I don't, and I'm not.
It seems effortless when all you see is the result. I don't seem tired, because when you see my bylines you're not seeing the bags under my eyes, feeling the tension in my muscles, listening to the stream of information going through my head. I seem fearless, because calm is how I react in an emergency. Super-calm under pressure, my instinct is to snap into problem-solving mode, but I inevitably pay for it weeks later when I get run down and sick, and I don't realise the pressure has reached an unsustainable level.
I want to address this, to be candid about how we're all feeling: We are not tireless, what we do is not effortless, and we are scared.
We are human.
We need to have time with our loved ones, we need to have moments when we feel safe, when we're allowed to switch off.
I haven't been able to do that enough for four months and I feel the toll. I'm cranky, I feel like I'm being a bad friend, a bad daughter, and at times even a bad journalist, because I don't feel as sharp as I should be and am normally.

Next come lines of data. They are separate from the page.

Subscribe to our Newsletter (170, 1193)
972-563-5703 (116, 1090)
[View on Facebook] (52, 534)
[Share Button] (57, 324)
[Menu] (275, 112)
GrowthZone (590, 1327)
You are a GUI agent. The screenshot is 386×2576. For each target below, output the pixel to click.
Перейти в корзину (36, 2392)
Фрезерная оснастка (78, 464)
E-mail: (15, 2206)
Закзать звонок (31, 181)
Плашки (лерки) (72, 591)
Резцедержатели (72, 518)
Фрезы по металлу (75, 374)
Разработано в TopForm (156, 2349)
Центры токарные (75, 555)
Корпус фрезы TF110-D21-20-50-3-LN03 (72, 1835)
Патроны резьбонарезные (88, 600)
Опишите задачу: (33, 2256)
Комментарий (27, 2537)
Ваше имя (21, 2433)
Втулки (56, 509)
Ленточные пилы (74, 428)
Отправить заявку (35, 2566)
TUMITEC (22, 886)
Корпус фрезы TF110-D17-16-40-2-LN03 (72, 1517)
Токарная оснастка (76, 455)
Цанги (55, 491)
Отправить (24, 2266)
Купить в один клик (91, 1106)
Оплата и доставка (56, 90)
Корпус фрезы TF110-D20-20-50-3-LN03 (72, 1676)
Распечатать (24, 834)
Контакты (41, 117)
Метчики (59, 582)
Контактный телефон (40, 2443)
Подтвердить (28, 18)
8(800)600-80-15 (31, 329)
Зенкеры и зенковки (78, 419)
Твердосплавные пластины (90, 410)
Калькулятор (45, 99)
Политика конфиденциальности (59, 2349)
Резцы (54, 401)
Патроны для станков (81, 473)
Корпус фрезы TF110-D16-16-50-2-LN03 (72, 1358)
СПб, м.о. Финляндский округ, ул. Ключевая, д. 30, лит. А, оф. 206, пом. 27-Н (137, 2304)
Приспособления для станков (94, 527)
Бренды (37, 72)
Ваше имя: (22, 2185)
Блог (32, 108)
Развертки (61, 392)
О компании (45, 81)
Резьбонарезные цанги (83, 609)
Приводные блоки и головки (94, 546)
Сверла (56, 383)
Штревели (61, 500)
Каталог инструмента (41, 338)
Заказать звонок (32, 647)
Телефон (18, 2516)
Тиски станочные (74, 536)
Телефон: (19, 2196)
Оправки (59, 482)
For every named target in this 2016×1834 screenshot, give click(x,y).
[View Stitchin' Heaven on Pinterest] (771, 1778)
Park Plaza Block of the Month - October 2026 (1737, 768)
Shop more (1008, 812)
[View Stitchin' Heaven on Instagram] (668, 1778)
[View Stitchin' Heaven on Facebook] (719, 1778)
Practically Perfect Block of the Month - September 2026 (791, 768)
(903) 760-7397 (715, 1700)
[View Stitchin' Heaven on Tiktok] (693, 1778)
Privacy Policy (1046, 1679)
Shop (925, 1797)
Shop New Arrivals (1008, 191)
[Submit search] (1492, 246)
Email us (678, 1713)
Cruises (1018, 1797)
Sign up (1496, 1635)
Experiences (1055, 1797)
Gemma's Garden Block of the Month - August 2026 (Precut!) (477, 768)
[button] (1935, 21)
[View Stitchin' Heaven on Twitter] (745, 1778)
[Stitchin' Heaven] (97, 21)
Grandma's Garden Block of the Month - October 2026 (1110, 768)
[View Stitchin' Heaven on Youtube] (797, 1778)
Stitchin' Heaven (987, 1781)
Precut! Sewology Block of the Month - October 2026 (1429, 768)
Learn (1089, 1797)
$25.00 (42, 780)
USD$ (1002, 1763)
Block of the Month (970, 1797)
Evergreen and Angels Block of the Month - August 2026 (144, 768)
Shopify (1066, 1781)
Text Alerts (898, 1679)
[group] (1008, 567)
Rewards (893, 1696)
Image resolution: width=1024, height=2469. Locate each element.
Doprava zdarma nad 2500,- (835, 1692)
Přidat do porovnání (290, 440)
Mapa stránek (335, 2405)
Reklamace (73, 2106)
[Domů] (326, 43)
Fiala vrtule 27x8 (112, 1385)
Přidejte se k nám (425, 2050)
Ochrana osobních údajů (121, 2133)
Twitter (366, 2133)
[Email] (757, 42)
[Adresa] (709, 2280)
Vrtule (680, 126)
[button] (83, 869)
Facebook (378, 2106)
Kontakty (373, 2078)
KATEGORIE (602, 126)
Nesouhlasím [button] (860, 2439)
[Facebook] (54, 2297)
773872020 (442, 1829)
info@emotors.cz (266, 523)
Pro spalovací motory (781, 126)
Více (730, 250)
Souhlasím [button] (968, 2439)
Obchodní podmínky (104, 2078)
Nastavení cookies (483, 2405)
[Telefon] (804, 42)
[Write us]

I feel like I'm often reacting, and that all I want is to be able to step back and take a long hard look at what's going on.
And so right now I'm glad to be on vacation. it's only now in New York that I finally feel able to switch off. like my head and heart are being given the space, the distance for some measure of reflection to happen.
This morning I spent time getting my nephew ready for school, listening to him chatter about his taekwondo practice, and getting in some serious cuddle time. And it's in this space I'm finding a renewed sense of direction.
I'm less tired, and am nourished by the beautiful, ordinary moments of life. Buoyed by the silliness of my nephew, hi ingenuity and curious excitement about the world. Reminded of why I became a journalist in the first place. That curiosity, that wish to explore the world, to see things many ways.
And so I leave you all with this image of both of us in the bathroom, playing around with mirrored cabinets, the doors brough together at an angle where our faces are reflected in an infinite loop of faces, laughing and playfully asking which of those are the true us.
I hope it nourishes you as much as it does me.